• **WORK TO BE COMPLETED**: Would you give the listing back word for word once its pictures are removed?

□ □ □ □ □ □ □

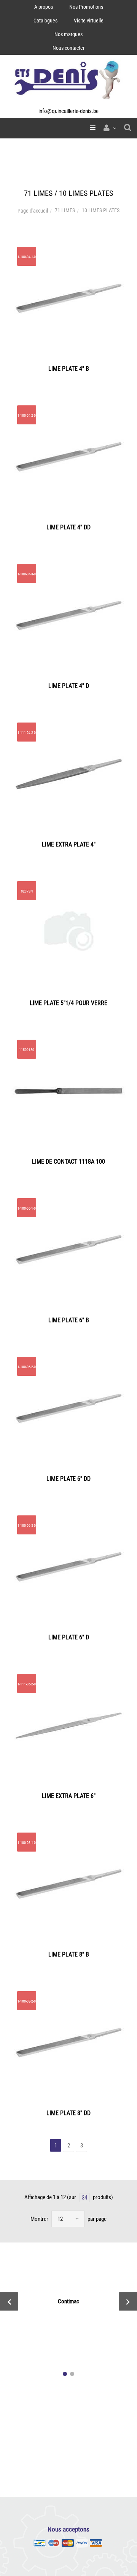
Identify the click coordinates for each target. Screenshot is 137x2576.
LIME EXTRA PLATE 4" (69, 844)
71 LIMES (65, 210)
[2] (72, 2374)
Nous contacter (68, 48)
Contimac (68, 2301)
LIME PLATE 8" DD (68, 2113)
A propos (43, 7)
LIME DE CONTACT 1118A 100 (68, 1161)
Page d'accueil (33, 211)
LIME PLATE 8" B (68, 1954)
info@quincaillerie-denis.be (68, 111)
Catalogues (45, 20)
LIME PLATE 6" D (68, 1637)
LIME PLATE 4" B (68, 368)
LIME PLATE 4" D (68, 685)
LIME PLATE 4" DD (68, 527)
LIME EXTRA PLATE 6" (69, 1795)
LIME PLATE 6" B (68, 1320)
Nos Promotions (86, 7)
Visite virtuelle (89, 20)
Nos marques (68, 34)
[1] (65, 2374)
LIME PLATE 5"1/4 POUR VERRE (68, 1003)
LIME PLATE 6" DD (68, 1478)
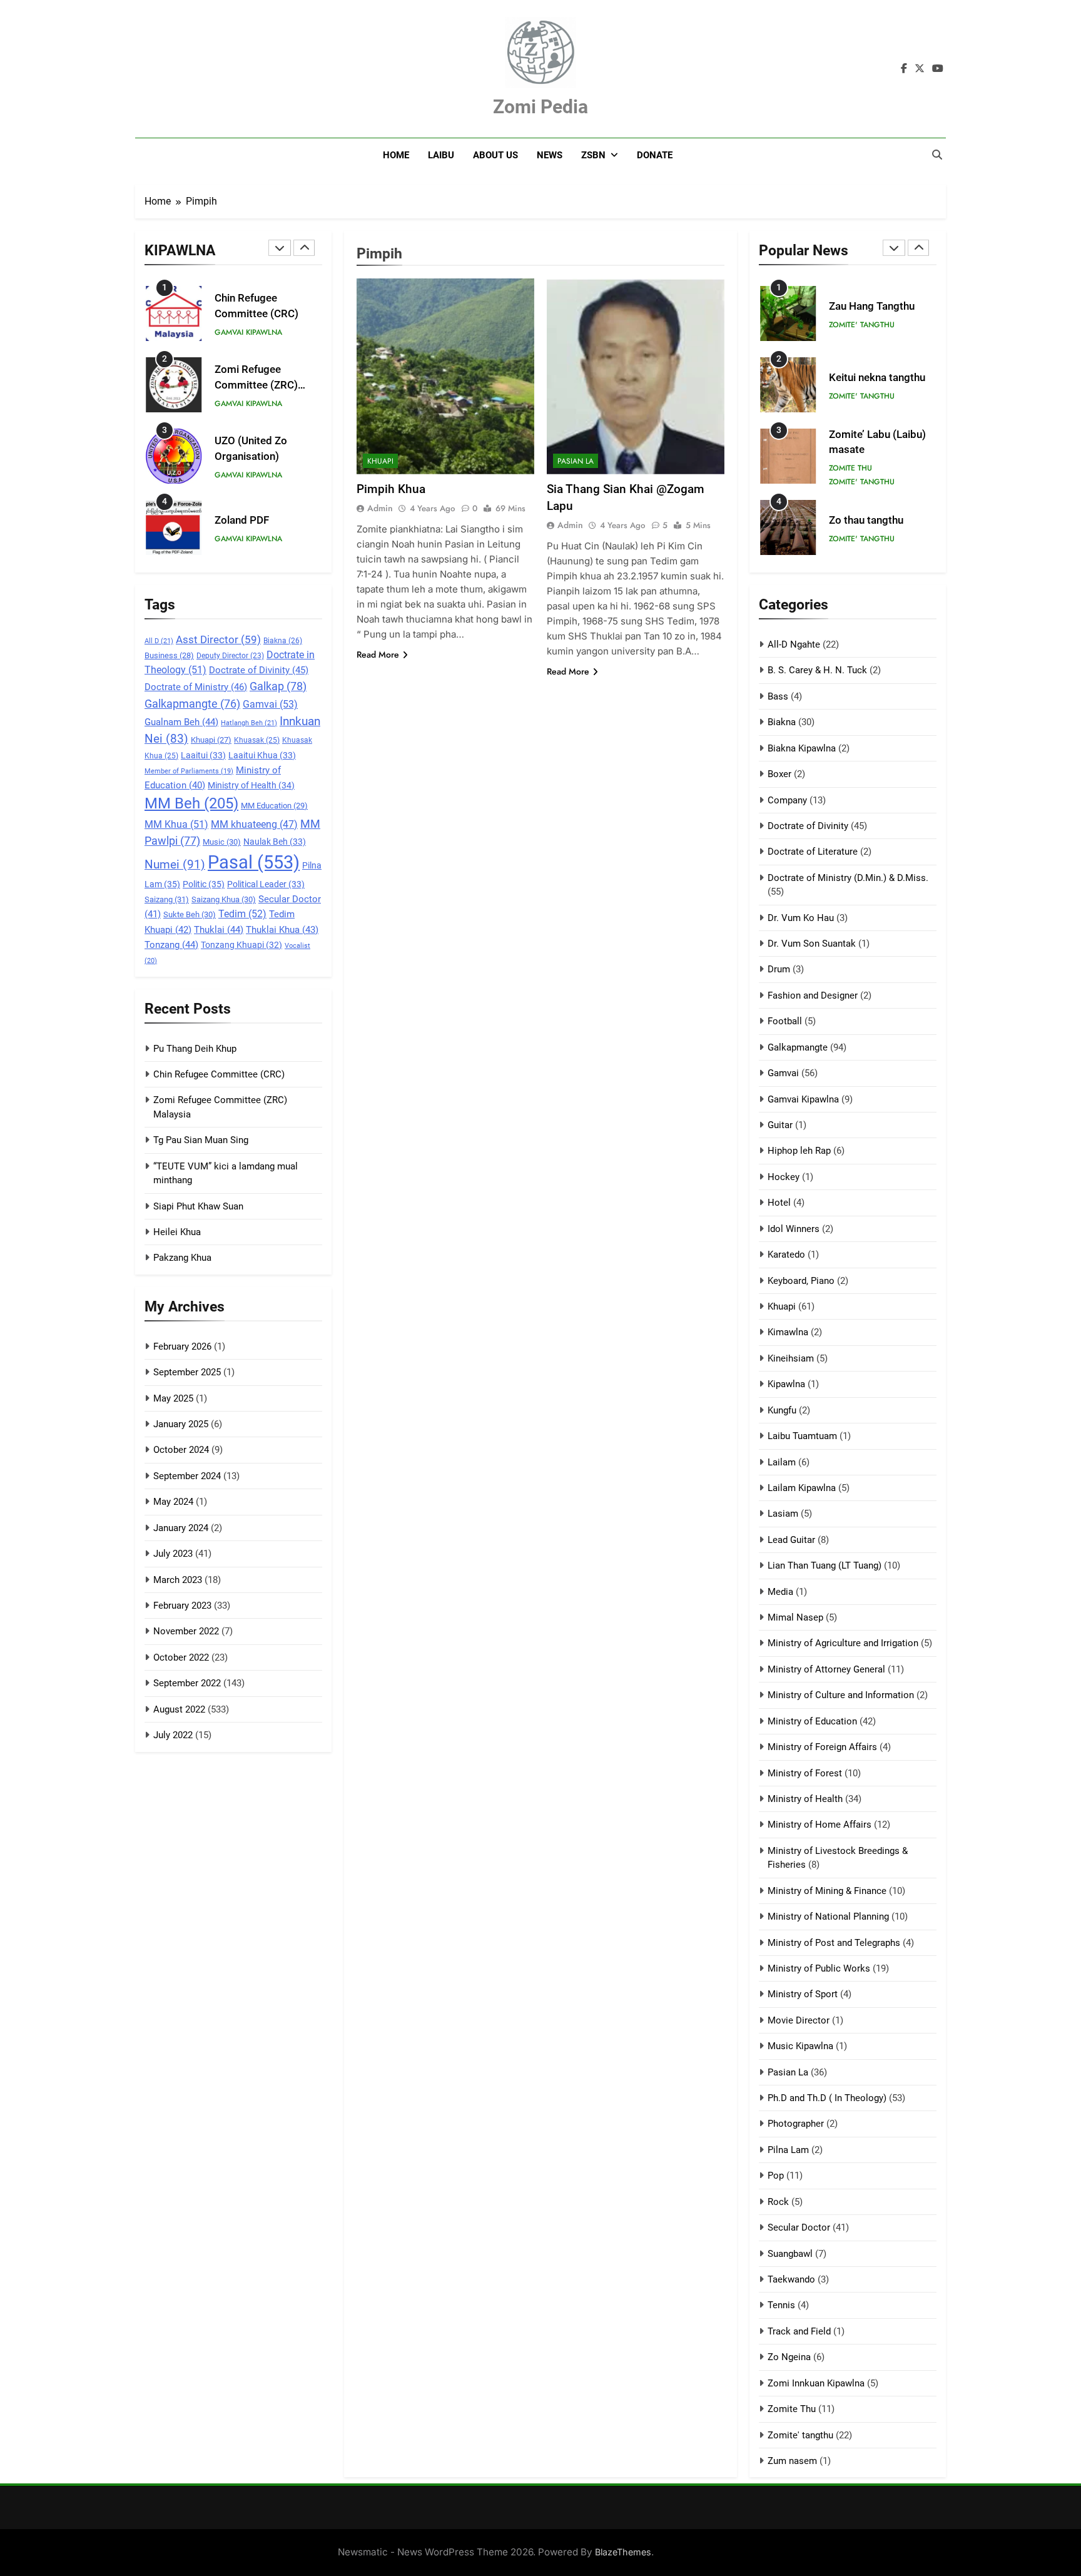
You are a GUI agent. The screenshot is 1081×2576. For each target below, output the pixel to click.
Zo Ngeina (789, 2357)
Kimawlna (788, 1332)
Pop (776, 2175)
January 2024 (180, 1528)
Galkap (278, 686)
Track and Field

□ □ □ □ □ □ □

• **EXPECTED OUTPUT**:
Identify the click coordinates for each target. Screenshot is 137x2576.
LIME EXTRA PLATE 4" (69, 844)
71 LIMES (65, 210)
[2] (72, 2374)
Nous contacter (68, 48)
Contimac (68, 2301)
LIME PLATE 8" DD (68, 2113)
A propos (43, 7)
LIME DE CONTACT 1118A 100 (68, 1161)
Page d'accueil (33, 211)
LIME PLATE 8" B (68, 1954)
info@quincaillerie-denis.be (68, 111)
Catalogues (45, 20)
LIME PLATE 6" D (68, 1637)
LIME PLATE 4" B (68, 368)
LIME PLATE 4" D (68, 685)
LIME PLATE 4" DD (68, 527)
LIME EXTRA PLATE 6" (69, 1795)
LIME PLATE 6" B (68, 1320)
Nos Promotions (86, 7)
Visite virtuelle (89, 20)
Nos marques (68, 34)
[1] (65, 2374)
LIME PLATE 5"1/4 POUR VERRE (68, 1003)
LIME PLATE 6" DD (68, 1478)
You are a GUI agent. The screenshot is 1081×2576. For each target below, output the pixel to click.
Zo Ngeina (789, 2357)
Kimawlna (788, 1332)
Pop (776, 2175)
January 2024 (180, 1528)
Galkap (278, 686)
Track and Field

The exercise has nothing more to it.